Matriarchat - Patriarchat

by - January 07, 2016

Dari Sarinah, oleh Soekarno.

Dahulu, zaman purba, hubungan laki-laki dan perempuan sama saja seperti hewan. Tidak ada pasangan. Siapa bisa bisa menanamkan anaknya di rahim siapa, lalu beberapa saat mereka selalu bersama setelah itu tidak lagi. Sehingga seorang anak tidak diketahui siapa bapaknya karena sang ibu melakukannya dengan banyak lelaki. Setelah itu, ibunya lah yang merawat anak itu sampai besar. Sang bapa tidak akan memikirkan konsekuensi mengurus anak setelah itu. 

Lelaki akan keluar dari tempat mereka berkumpul dan berburu mencari hewan buruan untuk makan. Wanita akan menetap karena memiliki kewajiban mengandung dan merawat anak. Namun, wanita yang dibekali akal yang sama dengan pria ini akan ‘bekerja’ pula sembari menunggu. Merekalah yang membuat rancangan rumah, perkakas dan perabot, serta memulai bercocoktanam! Setelah dirasa bercocoktanam lebih menentu, banyak lelaki yang berhenti berburu serta membantu kaum wanita untuk bercocok tanam. Saat itu wanita lebih unggul dari lelaki karena mereka memimpin per-cocok-tanam-an. 

Lama kelamaan bercocoktanam jadi milik lelaki. Lelaki juga merambah ke arah beternak hewan-hewan buruan yang didapat dalam keadaan hidup. Wanita kembali ke rumah dan mengurus anak. Lelaki menjadi lebih sadar untuk memperbanyak kekayaan. Mereka memikirkan untuk siapa kekayaan mereka kalau mereka pergi. Akhirnya mereka memilih satu wanita secara pasti supaya ia mendapat anak darinya dan dapat mewariskan kekayaannya pada anaknya. Sejak saat itu, lelaki kembali memimpin kehidupan.

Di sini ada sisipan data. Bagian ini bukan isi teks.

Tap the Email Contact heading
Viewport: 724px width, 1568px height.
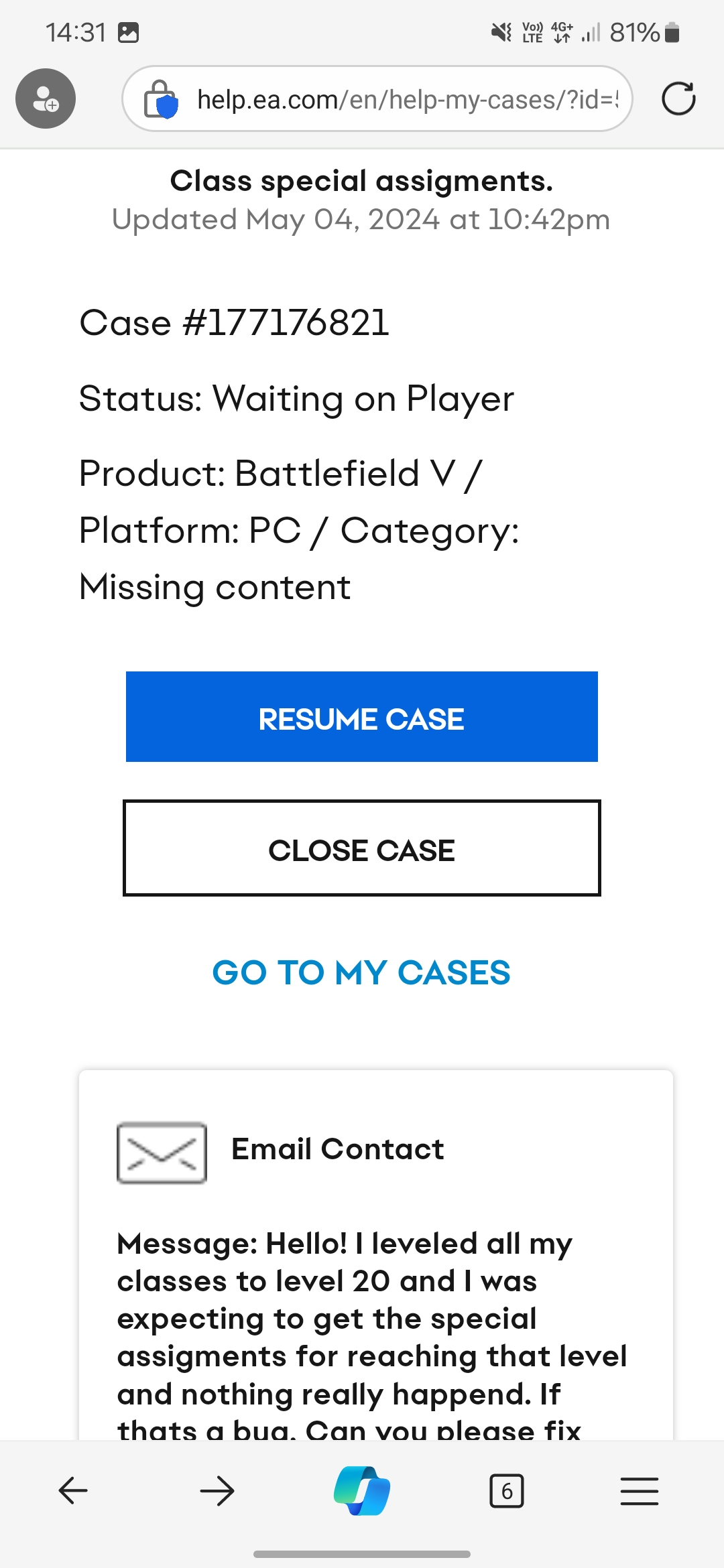pos(337,1149)
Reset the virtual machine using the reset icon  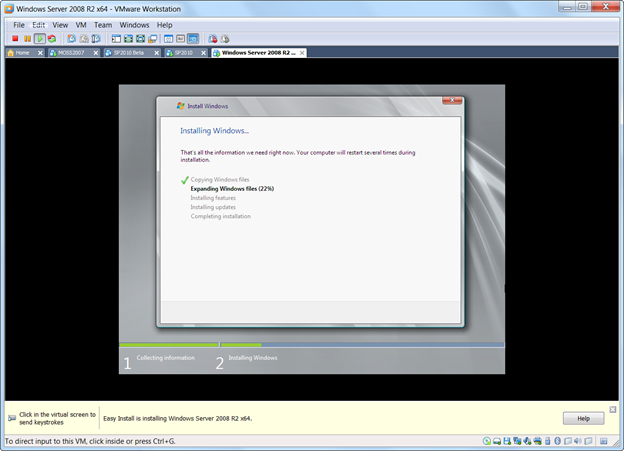point(52,39)
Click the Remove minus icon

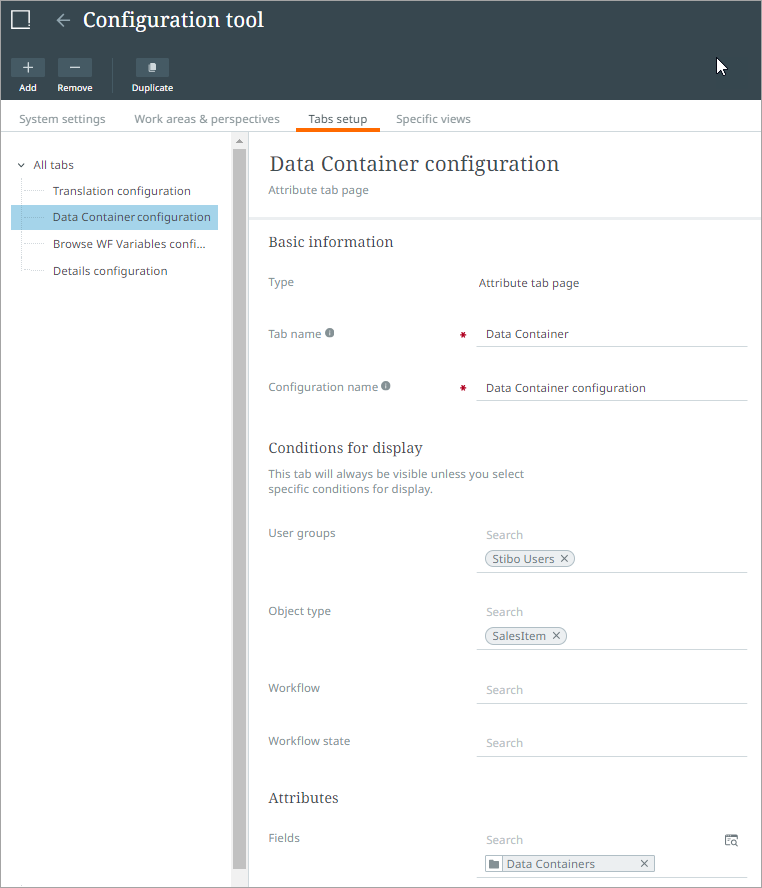(x=75, y=68)
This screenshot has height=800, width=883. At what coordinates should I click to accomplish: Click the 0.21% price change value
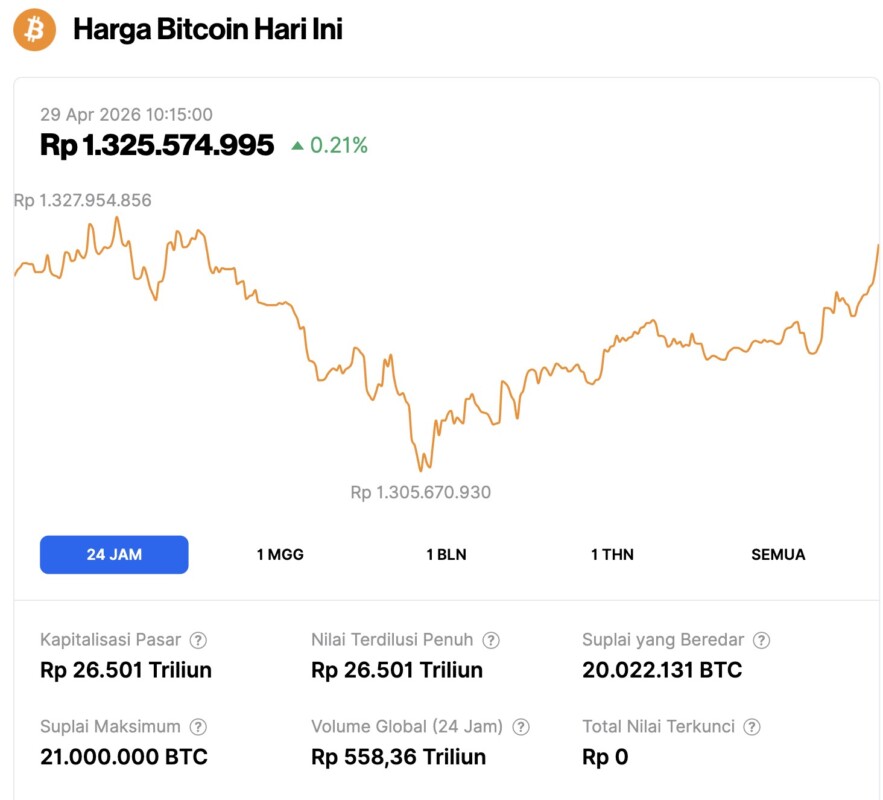[x=339, y=146]
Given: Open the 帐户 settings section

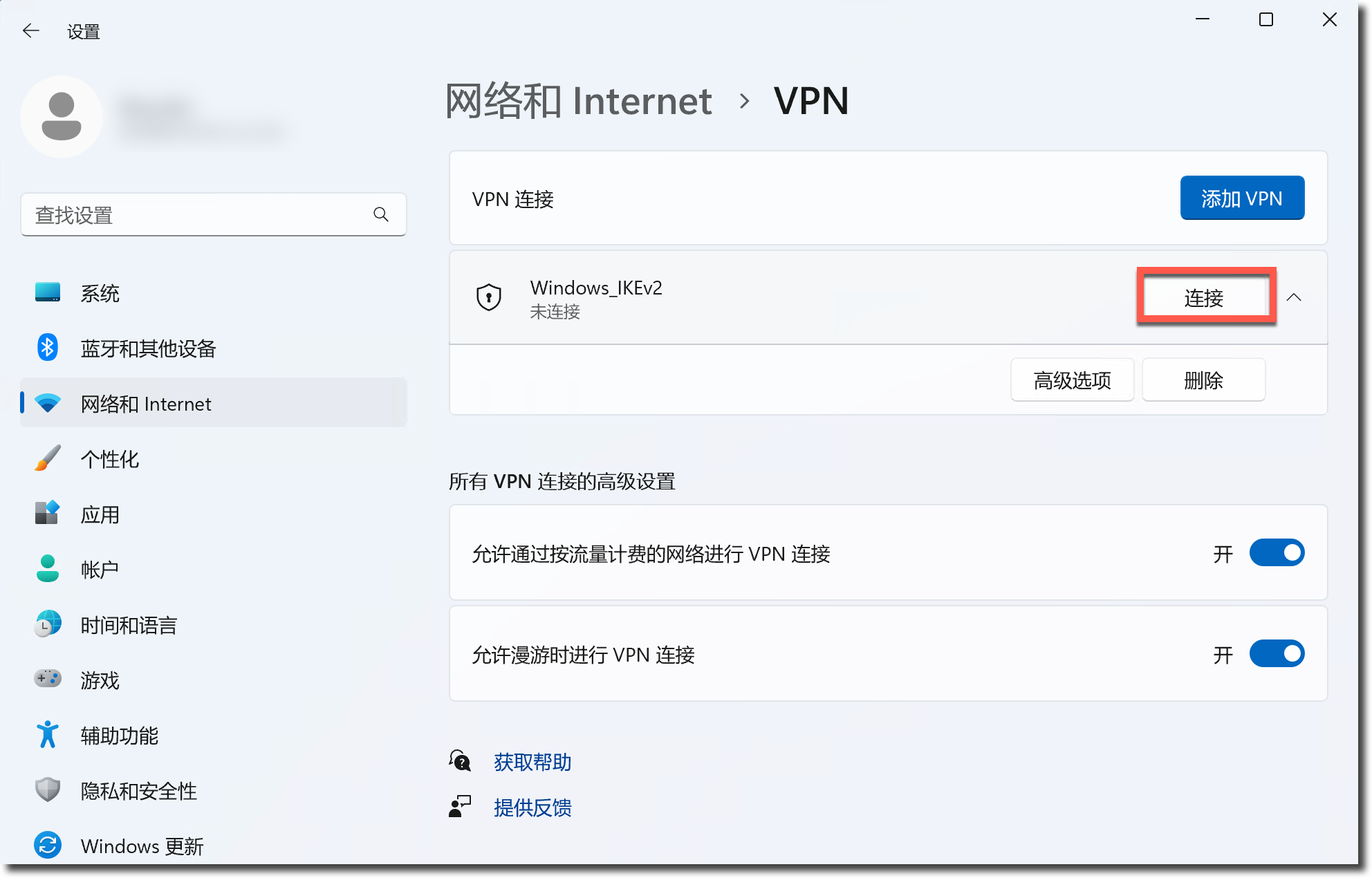Looking at the screenshot, I should pyautogui.click(x=100, y=570).
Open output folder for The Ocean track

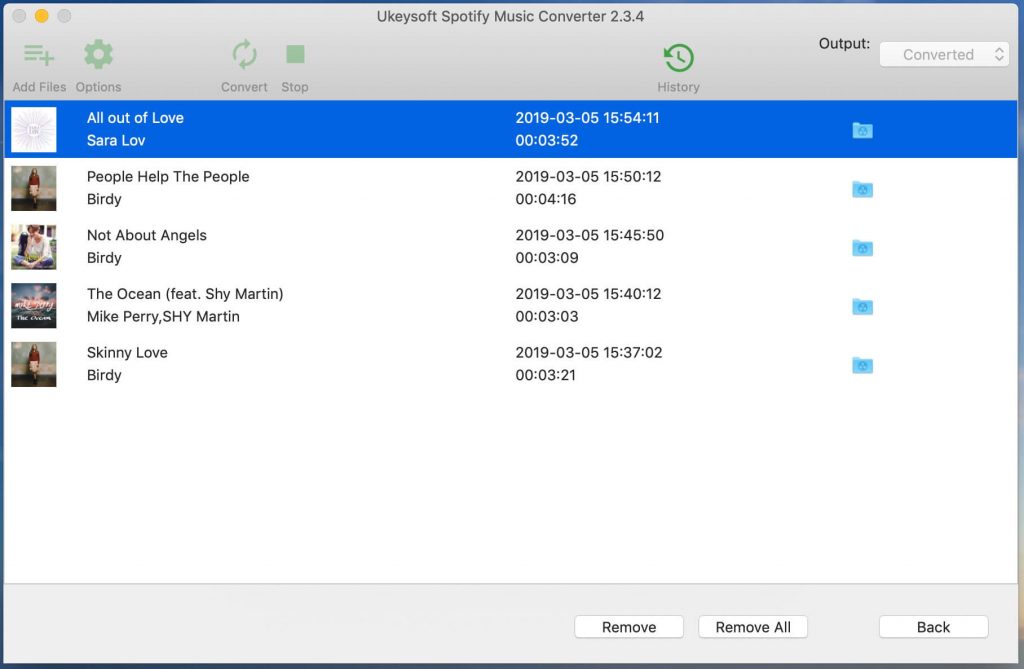862,306
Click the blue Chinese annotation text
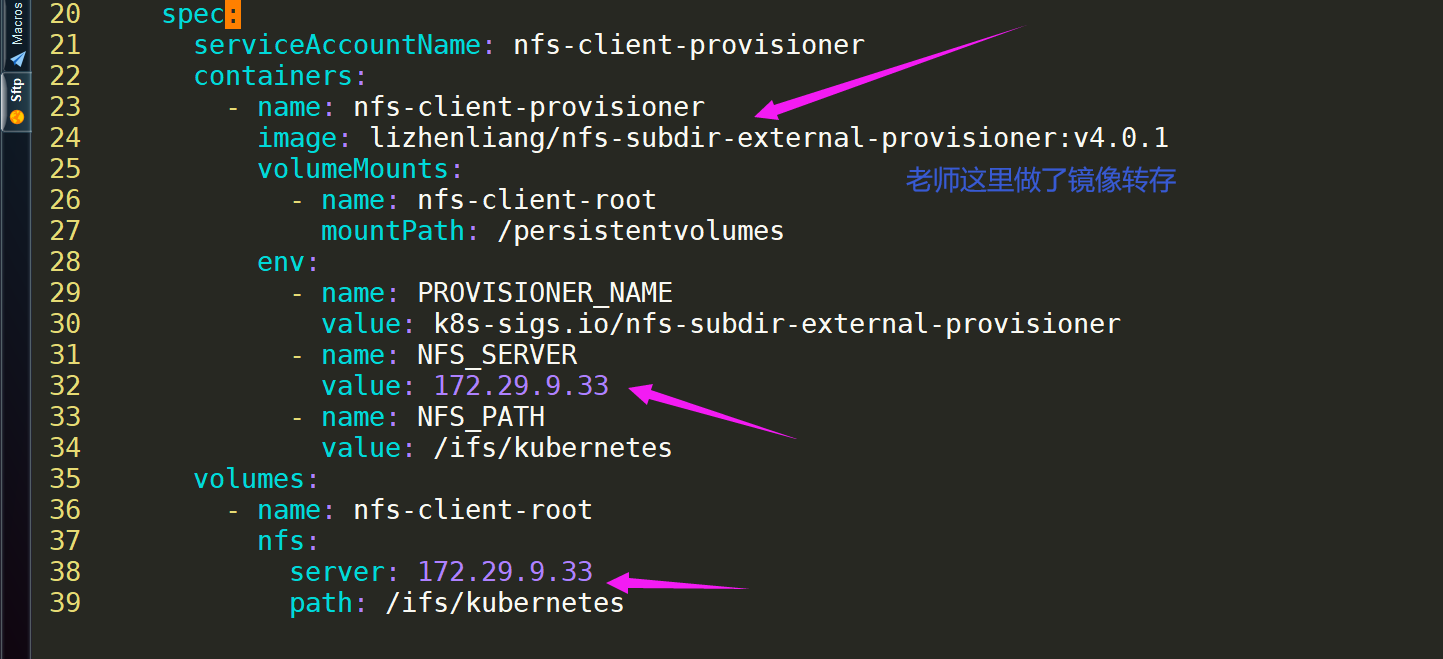This screenshot has width=1443, height=659. tap(1041, 180)
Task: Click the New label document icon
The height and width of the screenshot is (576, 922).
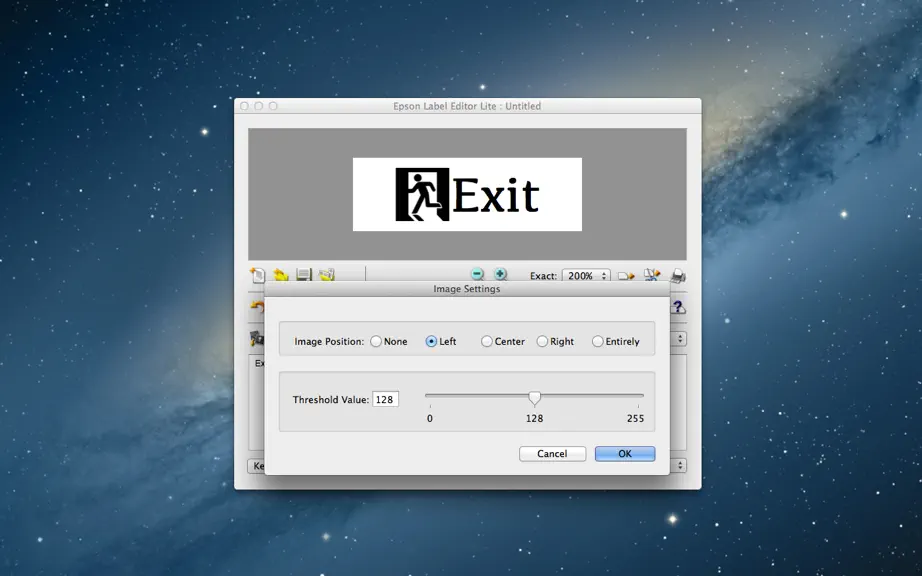Action: pos(258,274)
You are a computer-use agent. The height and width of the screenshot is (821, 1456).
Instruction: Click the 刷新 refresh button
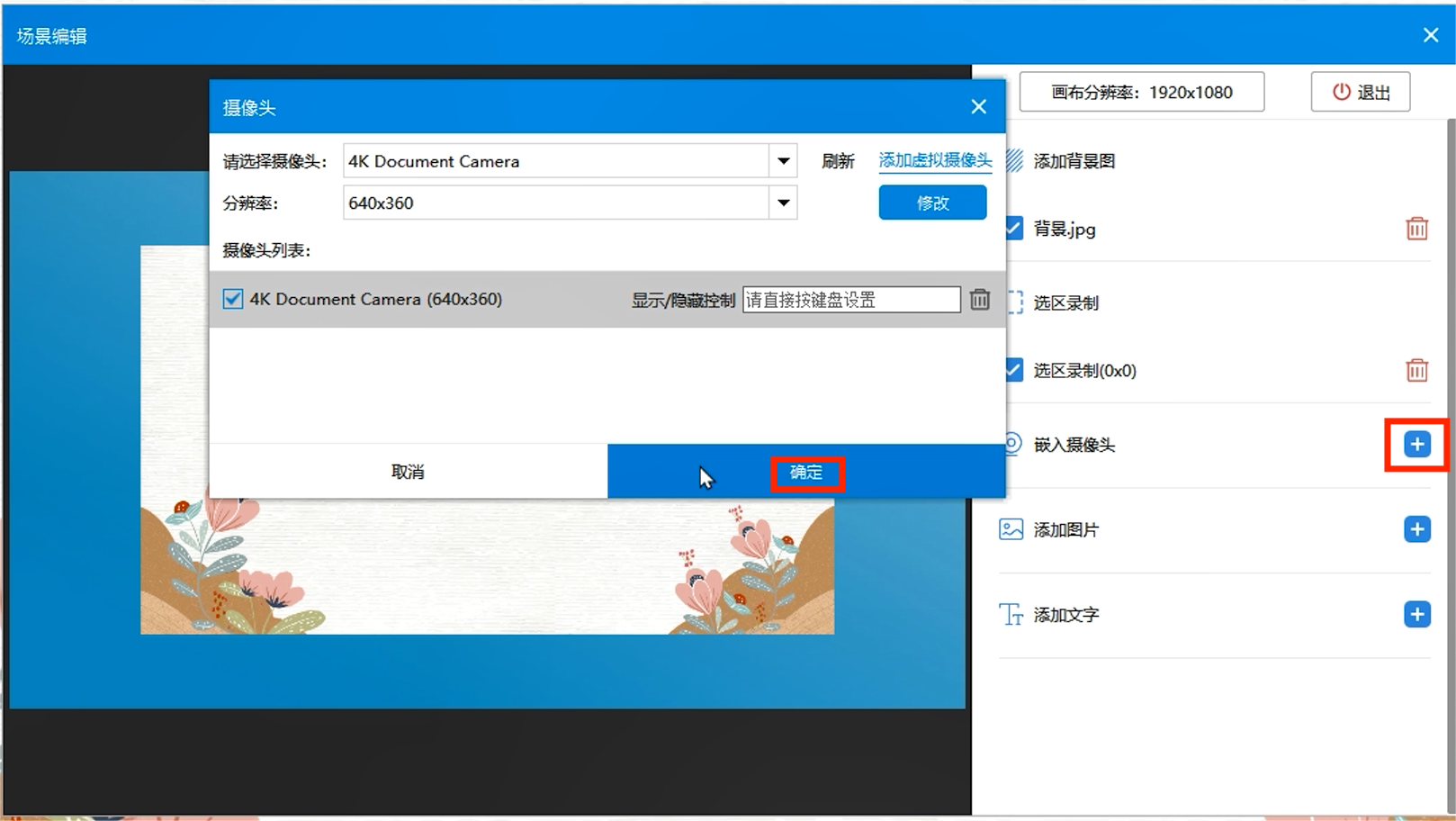click(839, 160)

Wanita menjadi percampuran antara dewi dan tolol. Satu sisi ia dipuja karena kecantikannya, satu sisi ia dianggap tolol karena hidupnya hanya bisa ditopang oleh suami. Kebanyakan wanita ‘dipingit’ di rumah karenanya. Hanya diperbolehkan keluar untuk menyelesaikan urusan rumah tangga saja.

Zaman berganti, industri semakin maju. Biasanya wanita harus menenun sendiri di rumah untuk membuat pakaian dia, suami, dan anaknya. Namun industri menawarkan pakaian dengan harga lebih murah dan praktis namun tentu saja membutuhkan tenaga kerja. Awalnya lelaki lah yang bekerja. Namun industrialisasi juga ternyata berimbas pada penarikan wanita untuk ikut serta mencari nafkah. Ternyata kerja perempuan lebih rapih, lebih sabar, lebih nerimo, dan lebih murah. Akhirnya banyak wanita yang menjadi seperti lelaki bekerja mencari nafkah. 

Namun itu tadi, wanita memiliki kodrat untuk mencintai suami dan anaknya. Sehingga sepulang bekerja, ia tidak lantas beristirahat. Namun, kembali membanting tulang mempersiapkan keperluan suami dan anak-anaknya serta membereskan rumah.